### TASK A:
Please list each line of the listing below that contains the string "scrollbar".

### EXTRACT:
** Begin **
Repair of a BMW-D7 cyclinder head

Post by Don Harasyn »

D7 Cylinder Head Repair Experience

This last spring my BMW-D7 in my S2 7.9 would not start after the winter layover. Even after repeated efforts of cranking for a full minute with rest periods in between, it would not start. The cold starting techniques in the manual no longer worked either. The engine had become progressively harder to start all the previous summer. The public library had many books on repair of diesel engines (big and small) which I had read over the winter. Didn’t qualify me as a diesel mechanic, but gave me a much clearer idea how they worked and what may have been the trouble. Tried a new injector thinking that the old one had been overheated because of having lost the water pump the previous summer. No fire, only gray-white smoke was emitted from the exhaust. A diesel technician informed me that gray or white smoke was consistent with loss of compression. The owner’s manual says compression ratio is 22:1, but this is of little value without knowing the volumes of the combustion chamber and the test gage. With little to lose, I removed the head and found evidence of leakage across the head gasket. Not wanting to disconnect electrical, fuel, and water lines, I chose to remove the head and cylinder without removing the engine from the boat. It’s a tight fit, but by lowering the engine mounts nearly all the way, there was clearance. However perhaps a few unkind words concerning the builders were said in the process. One does need to improvise a little to apply torque to fasteners that can be felt but not seen.
** End **
### TASK B:
Answer these questions from the cylinder head repair post:
(i) What compression ratio does the owner's manual give?
(ii) What kind of smoke came from the exhaust after the new injector was tried?
(iii) What was found when the head was removed?

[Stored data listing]
** Begin **
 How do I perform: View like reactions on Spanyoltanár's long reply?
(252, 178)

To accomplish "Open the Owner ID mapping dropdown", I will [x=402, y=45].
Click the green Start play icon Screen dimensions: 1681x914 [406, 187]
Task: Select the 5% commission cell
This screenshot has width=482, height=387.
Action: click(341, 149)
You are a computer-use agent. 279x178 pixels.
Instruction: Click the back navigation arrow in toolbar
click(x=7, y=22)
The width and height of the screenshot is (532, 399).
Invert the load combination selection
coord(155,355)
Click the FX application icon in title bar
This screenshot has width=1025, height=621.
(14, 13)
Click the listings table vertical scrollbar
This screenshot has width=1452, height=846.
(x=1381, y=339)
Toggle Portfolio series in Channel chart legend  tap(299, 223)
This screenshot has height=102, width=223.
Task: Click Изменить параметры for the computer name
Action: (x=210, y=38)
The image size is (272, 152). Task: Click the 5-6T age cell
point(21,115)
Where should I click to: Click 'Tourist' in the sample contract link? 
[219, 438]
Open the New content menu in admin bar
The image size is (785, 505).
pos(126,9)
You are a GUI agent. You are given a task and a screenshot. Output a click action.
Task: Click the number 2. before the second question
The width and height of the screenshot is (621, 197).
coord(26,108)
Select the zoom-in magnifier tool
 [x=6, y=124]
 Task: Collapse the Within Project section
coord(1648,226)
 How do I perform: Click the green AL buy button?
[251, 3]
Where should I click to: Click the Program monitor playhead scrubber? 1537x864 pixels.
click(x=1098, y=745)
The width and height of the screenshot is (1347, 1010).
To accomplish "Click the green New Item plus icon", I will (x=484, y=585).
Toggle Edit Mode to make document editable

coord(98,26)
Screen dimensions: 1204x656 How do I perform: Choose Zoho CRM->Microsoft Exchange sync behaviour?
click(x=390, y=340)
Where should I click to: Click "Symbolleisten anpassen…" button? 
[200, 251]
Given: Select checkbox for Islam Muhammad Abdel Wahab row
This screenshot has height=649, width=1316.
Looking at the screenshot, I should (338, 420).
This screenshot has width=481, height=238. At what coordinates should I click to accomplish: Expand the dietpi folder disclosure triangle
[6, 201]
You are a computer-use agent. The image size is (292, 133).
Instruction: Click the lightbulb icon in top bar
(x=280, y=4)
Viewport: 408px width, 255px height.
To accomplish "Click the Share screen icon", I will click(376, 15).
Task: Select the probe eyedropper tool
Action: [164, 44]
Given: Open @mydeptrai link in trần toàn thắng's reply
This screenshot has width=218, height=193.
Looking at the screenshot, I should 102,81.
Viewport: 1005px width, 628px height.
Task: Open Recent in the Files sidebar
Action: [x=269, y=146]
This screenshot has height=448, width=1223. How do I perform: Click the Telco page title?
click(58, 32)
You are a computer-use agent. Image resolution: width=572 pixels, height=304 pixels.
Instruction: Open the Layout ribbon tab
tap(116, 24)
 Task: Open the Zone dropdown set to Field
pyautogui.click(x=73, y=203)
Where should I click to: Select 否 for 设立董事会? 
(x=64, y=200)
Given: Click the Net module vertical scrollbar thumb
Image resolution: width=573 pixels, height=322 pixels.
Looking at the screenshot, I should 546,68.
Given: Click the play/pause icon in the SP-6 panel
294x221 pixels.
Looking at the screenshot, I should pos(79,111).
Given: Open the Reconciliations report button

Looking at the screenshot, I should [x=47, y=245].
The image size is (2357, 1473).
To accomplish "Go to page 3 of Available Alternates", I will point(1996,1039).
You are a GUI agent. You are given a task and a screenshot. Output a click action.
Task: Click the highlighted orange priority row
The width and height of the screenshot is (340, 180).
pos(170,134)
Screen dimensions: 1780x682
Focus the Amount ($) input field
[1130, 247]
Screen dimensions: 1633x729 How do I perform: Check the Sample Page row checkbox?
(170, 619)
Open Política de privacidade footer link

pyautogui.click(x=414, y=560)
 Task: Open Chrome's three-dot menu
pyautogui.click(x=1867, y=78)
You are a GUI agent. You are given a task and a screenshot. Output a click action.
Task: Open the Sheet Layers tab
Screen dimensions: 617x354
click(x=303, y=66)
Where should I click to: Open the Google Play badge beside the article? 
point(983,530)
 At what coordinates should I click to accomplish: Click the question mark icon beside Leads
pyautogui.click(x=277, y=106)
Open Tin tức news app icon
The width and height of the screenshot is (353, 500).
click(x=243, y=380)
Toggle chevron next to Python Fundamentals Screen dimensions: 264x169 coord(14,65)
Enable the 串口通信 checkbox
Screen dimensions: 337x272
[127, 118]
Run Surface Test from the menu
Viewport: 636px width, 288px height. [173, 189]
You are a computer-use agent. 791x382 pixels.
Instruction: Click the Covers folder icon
** End **
### TASK OUTPUT A:
Click the listings table vertical scrollbar
Given: Click the Net module vertical scrollbar thumb

### TASK OUTPUT B:
(i) 22:1
(ii) Gray-white smoke
(iii) Evidence of leakage across the head gasket